Your instructions
Turn every line of the records into a numbered list, leaving out the blank lines.
======== Data shown ========
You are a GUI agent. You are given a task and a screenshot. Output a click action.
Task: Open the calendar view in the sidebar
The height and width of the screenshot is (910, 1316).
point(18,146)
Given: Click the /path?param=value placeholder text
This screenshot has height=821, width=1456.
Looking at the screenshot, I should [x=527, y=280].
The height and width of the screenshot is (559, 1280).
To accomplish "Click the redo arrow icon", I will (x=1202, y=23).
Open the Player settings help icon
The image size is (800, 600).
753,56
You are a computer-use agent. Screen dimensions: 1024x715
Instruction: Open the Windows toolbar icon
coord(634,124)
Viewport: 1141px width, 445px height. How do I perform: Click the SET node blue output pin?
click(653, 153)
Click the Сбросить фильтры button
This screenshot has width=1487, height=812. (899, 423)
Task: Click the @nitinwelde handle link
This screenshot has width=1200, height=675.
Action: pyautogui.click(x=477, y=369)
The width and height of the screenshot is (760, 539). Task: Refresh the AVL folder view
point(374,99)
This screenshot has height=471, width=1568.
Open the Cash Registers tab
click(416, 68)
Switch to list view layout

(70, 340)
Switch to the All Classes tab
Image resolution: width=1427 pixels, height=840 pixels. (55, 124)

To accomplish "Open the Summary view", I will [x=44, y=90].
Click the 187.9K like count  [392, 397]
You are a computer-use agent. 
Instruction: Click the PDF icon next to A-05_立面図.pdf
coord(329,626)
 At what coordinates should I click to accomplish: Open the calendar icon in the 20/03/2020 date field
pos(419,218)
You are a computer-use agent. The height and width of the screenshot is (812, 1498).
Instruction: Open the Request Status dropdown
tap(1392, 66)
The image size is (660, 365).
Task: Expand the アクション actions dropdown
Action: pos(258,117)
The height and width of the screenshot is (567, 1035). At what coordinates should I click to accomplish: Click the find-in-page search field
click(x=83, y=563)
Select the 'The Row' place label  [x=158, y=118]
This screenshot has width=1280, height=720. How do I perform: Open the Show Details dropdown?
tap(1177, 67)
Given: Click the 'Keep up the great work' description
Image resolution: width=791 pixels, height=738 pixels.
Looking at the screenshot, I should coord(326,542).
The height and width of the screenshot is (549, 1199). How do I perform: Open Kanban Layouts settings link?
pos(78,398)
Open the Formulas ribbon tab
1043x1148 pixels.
========
Complete output
1. You are a GUI agent. You are given a task and a screenshot. Output a click action.
2. Task: Open the calendar view in the sidebar
3. The height and width of the screenshot is (910, 1316).
4. point(18,146)
5. Given: Click the /path?param=value placeholder text
6. This screenshot has height=821, width=1456.
7. Looking at the screenshot, I should [x=527, y=280].
8. The height and width of the screenshot is (559, 1280).
9. To accomplish "Click the redo arrow icon", I will (x=1202, y=23).
10. Open the Player settings help icon
11. The image size is (800, 600).
12. 753,56
13. You are a computer-use agent. Screen dimensions: 1024x715
14. Instruction: Open the Windows toolbar icon
15. coord(634,124)
16. Viewport: 1141px width, 445px height. How do I perform: Click the SET node blue output pin?
17. click(653, 153)
18. Click the Сбросить фильтры button
19. This screenshot has width=1487, height=812. (899, 423)
20. Task: Click the @nitinwelde handle link
21. This screenshot has width=1200, height=675.
22. Action: pyautogui.click(x=477, y=369)
23. The width and height of the screenshot is (760, 539). Task: Refresh the AVL folder view
24. point(374,99)
25. This screenshot has height=471, width=1568.
26. Open the Cash Registers tab
27. click(416, 68)
28. Switch to list view layout
29. (70, 340)
30. Switch to the All Classes tab
31. Image resolution: width=1427 pixels, height=840 pixels. (55, 124)
32. To accomplish "Open the Summary view", I will [x=44, y=90].
33. Click the 187.9K like count  [392, 397]
34. You are a computer-use agent. 
35. Instruction: Click the PDF icon next to A-05_立面図.pdf
36. coord(329,626)
37.  At what coordinates should I click to accomplish: Open the calendar icon in the 20/03/2020 date field
38. pos(419,218)
39. You are a computer-use agent. The height and width of the screenshot is (812, 1498).
40. Instruction: Open the Request Status dropdown
41. tap(1392, 66)
42. The image size is (660, 365).
43. Task: Expand the アクション actions dropdown
44. Action: pos(258,117)
45. The height and width of the screenshot is (567, 1035). At what coordinates should I click to accomplish: Click the find-in-page search field
46. click(x=83, y=563)
47. Select the 'The Row' place label  [x=158, y=118]
48. This screenshot has width=1280, height=720. How do I perform: Open the Show Details dropdown?
49. tap(1177, 67)
50. Given: Click the 'Keep up the great work' description
51. Image resolution: width=791 pixels, height=738 pixels.
52. Looking at the screenshot, I should coord(326,542).
53. The height and width of the screenshot is (549, 1199). How do I perform: Open Kanban Layouts settings link?
54. pos(78,398)
55. Open the Formulas ribbon tab
56. 1043x1148 pixels.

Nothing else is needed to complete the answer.